→ **HOW TO COMPLETE THIS TASK**
Would you print, word for word, only the lines running from the line with "The height and" to the last line of the entries, without the pictures?

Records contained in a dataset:

== == ==

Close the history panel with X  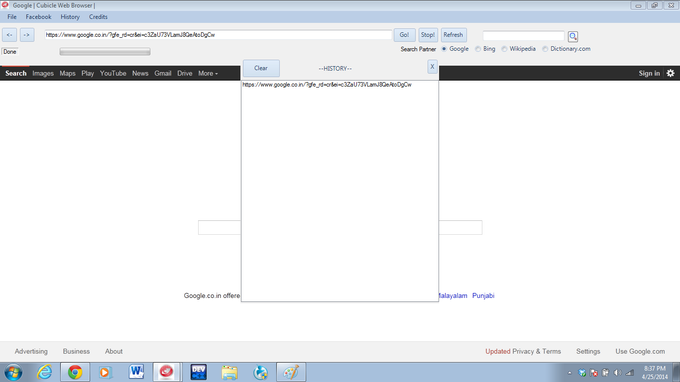pyautogui.click(x=432, y=66)
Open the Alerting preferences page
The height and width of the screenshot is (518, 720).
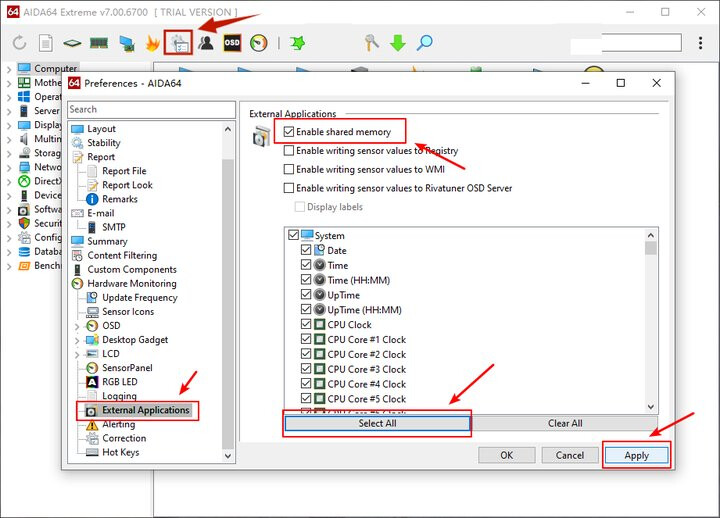click(118, 425)
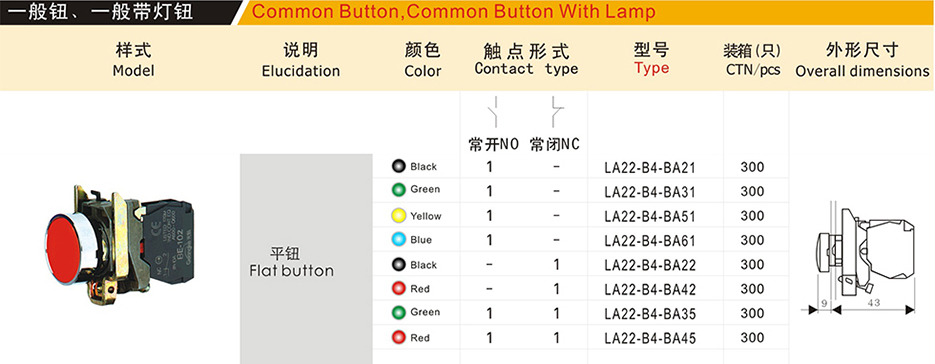Click the normally open contact symbol icon
Viewport: 935px width, 364px height.
[494, 112]
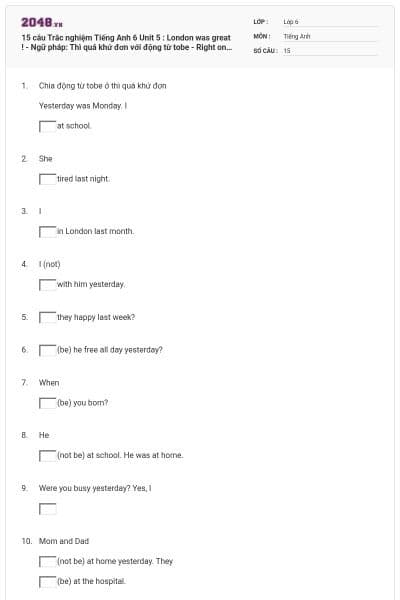Click the quiz title '15 câu Trắc nghiệm Tiếng Anh 6'

click(x=127, y=42)
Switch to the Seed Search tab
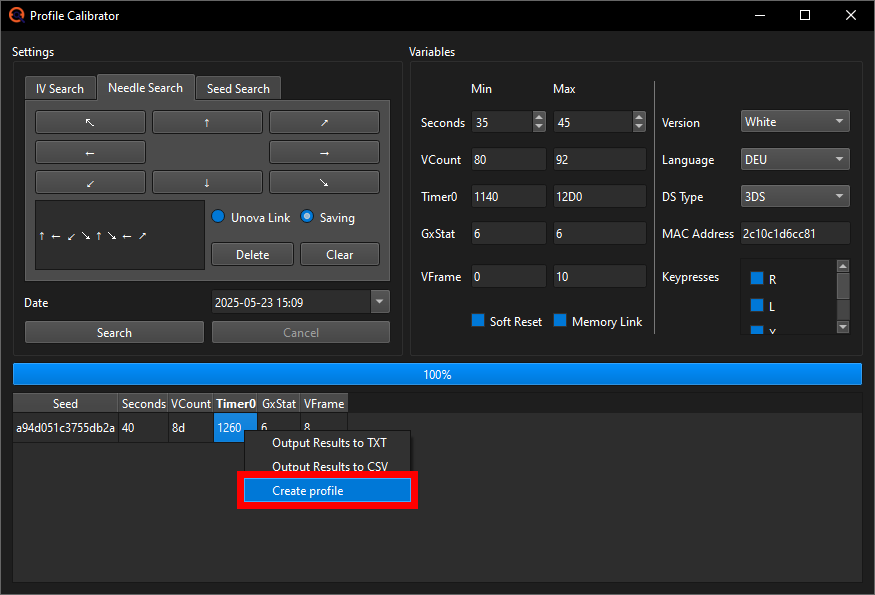This screenshot has width=875, height=595. click(238, 87)
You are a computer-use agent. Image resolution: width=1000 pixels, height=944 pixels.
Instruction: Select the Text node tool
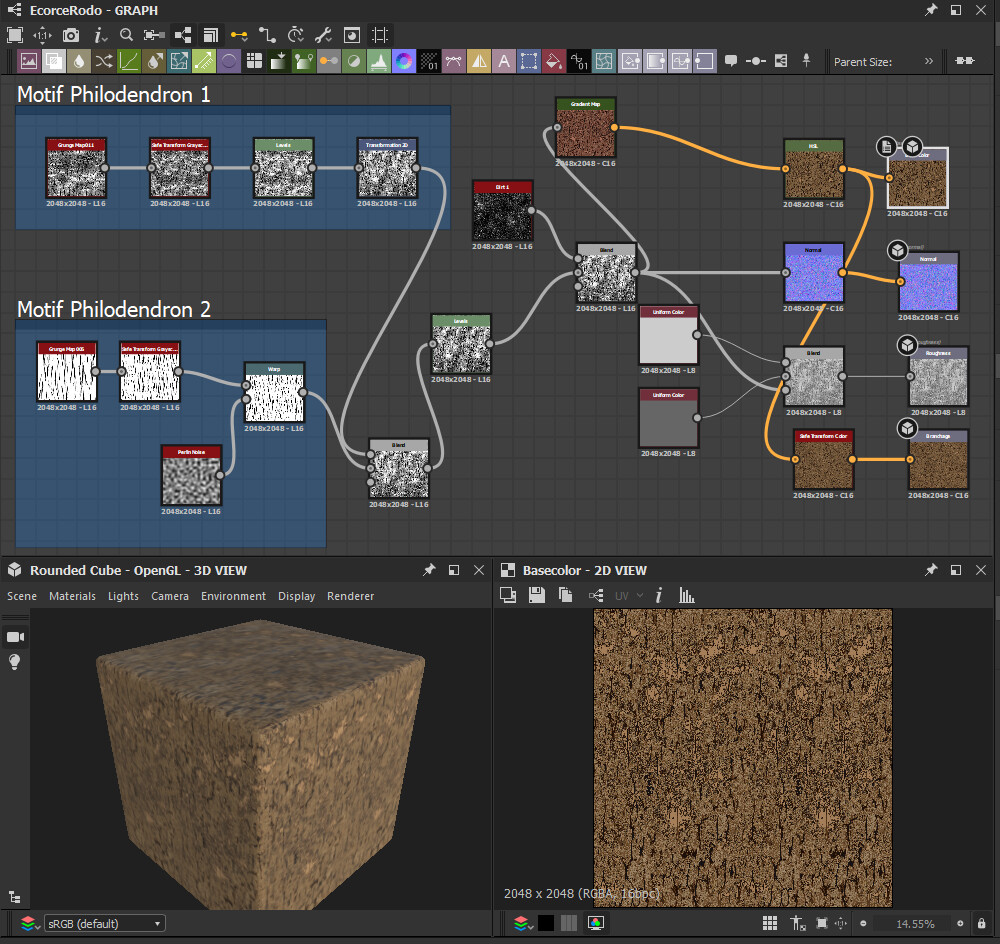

== == ==

→ **OUTPUT BELOW**
The height and width of the screenshot is (518, 720).
click(118, 425)
Click the normally open contact symbol icon
Viewport: 935px width, 364px height.
[494, 112]
Click the quiz title '15 câu Trắc nghiệm Tiếng Anh 6'

click(x=127, y=42)
Switch to the Seed Search tab
This screenshot has width=875, height=595. click(238, 87)
You are a computer-use agent. Image resolution: width=1000 pixels, height=944 pixels.
Instruction: Select the Text node tool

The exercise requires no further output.